New Zealand's Minister of Customs is Nicky Wagner MP.
The New Zealand Customs service is the oldest government department in New Zealand. Formed on 5 January 1840, it pre-dates the signing of the Treaty of Waitangi by one month. Its early establishment was necessary to collect revenue for the fledgling government, and over the years duties, tariffs and taxes collected by Customs have remained a major source of revenue for the country, although customs has also been used to impose various control over the movement of people and the distribution of particular products, in particular alcohol and tobacco.
In recent years the Customs Service has modernized itself in order to keep pace with new technologies and the ever increasing volumes of international passengers and trade, while balancing its law enforcement and compliance obligations. Staffing levels sit between 1300 - 1500 nationally, with its head office located in Wellington. Staff are based at various ports and locations around New Zealand and are a mixture of frontline uniformed staff such as those seen at the airports and sea ports, as well as plainclothes staff in varying other roles.

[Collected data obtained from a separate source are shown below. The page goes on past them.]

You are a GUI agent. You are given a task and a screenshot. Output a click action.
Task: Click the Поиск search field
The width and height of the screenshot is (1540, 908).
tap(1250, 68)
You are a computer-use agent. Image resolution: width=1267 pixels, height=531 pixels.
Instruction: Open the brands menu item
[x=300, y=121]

The Customs Service is a law enforcement agency in its own right, and is responsible for intercepting contraband, and checks international travelers and their baggage, as well as cargo and mail, for banned or prohibited items. Contrary to popular belief, it is not responsible for biosecurity items such as food and other agricultural items declared at ports of entry - this is the responsibility for the Ministry for Primary Industries. Customs is also responsible for assessing and collecting Customs duties, excise taxes and Goods and Services Tax on imports and protecting New Zealand businesses against illegal trade. It is second only to the Inland Revenue Department for the amount of revenue it collects for the New Zealand Government. It exercises controls over restricted and prohibited imports and exports, including objectionable material (such as child sex abuse images), drugs, firearms and hazardous waste and also collects import and export data.

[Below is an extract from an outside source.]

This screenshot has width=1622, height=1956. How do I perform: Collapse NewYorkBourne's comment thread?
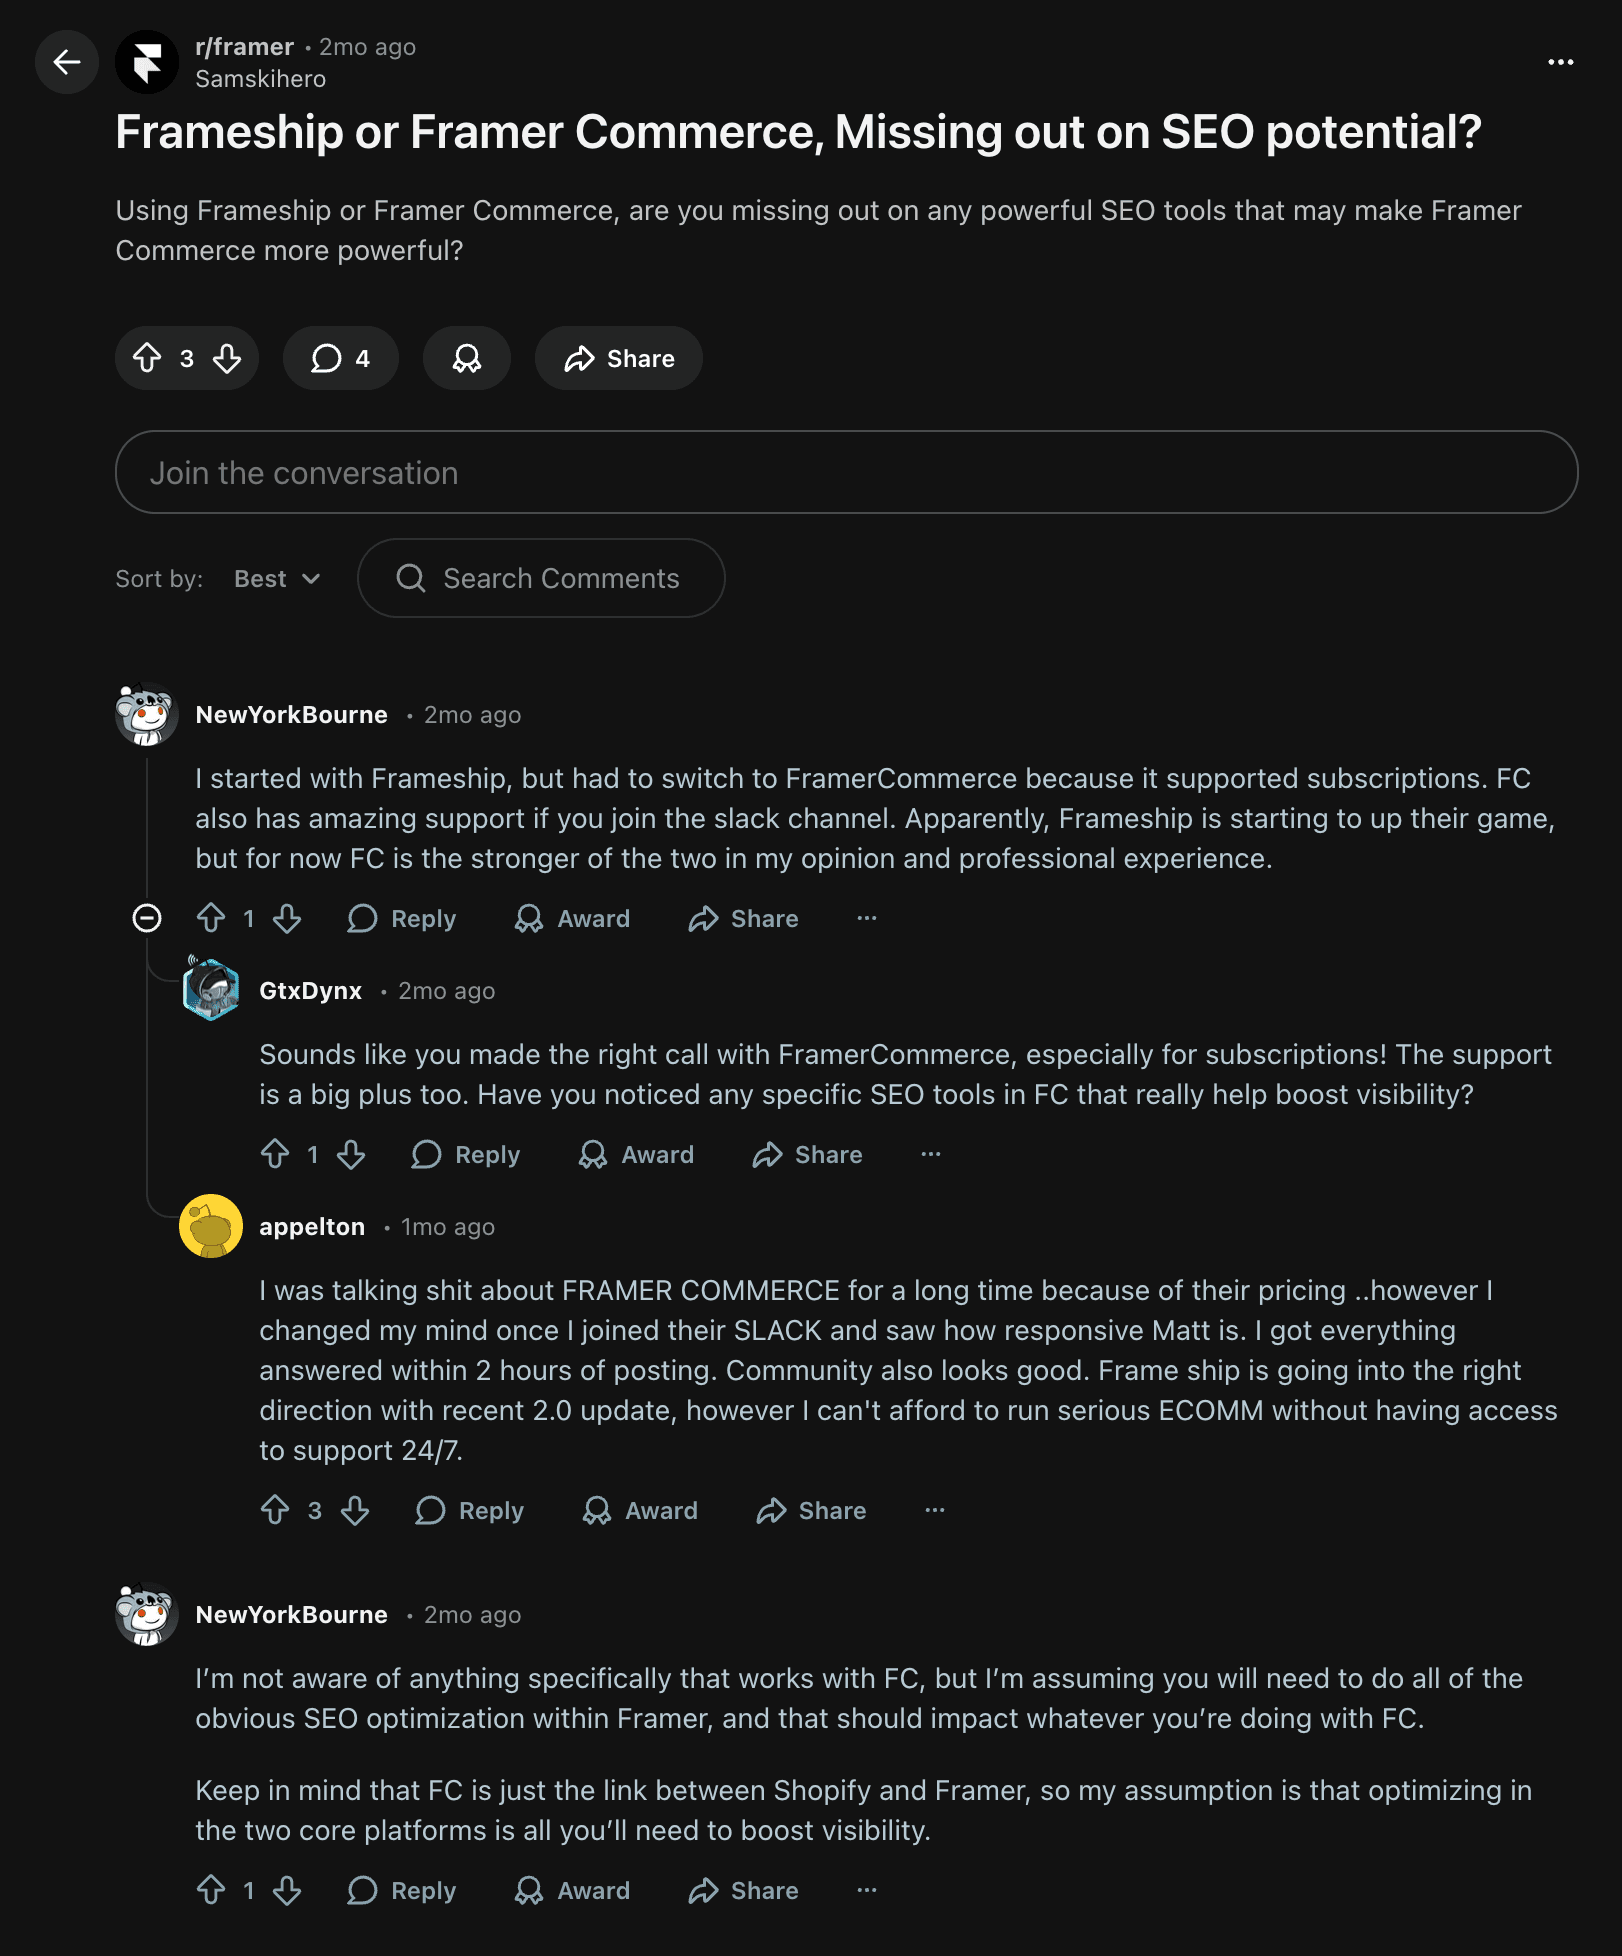[146, 918]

New Zealand Customs is responsible for documentation of all imports and exports (in 2006/7 this was 47 million imports and 33 million exports). Since 1999 all documentation to New Zealand Customs has been electronic.
The New Zealand Customs Service works closely with New Zealand's other border agencies, the Ministry for Primary Industries, the Aviation Security Service (AvSec) and Immigration New Zealand. It also works very closely with the New Zealand Police and the Organised and Financial Crime Agency of New Zealand in joint operations involving the importation of drugs.

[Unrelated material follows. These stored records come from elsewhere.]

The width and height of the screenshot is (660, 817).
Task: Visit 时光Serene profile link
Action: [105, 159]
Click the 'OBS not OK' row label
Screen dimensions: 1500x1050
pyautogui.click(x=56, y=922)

Whilst an unarmed agency, some Customs officers are authorized to carry handcuffs and make arrests in relation to offences relating to the importation of drugs and other prohibited goods.
New Zealand Customs officers continue to make significant seizures of pseudoephedrine, a precursor for Methamphetamine. Open source media and Customs reporting to government suggests that pseudoephedrine makes up the large majority of Customs seziures. These seizures have resulted in multiple arrests and successful prosecutions by Customs and Police officers.
In October 2010, then Comptroller of Customs Martyn Dunne advised a New Zealand Parliament committee that 796 kg of Pseudoephedrine, with a value of $90 million, had been seized in the nine months to 30 September, compared with 733 kg for the whole year in 2009. It was later revealed that Customs seized over a tonne of pseudoephedrine in 2010.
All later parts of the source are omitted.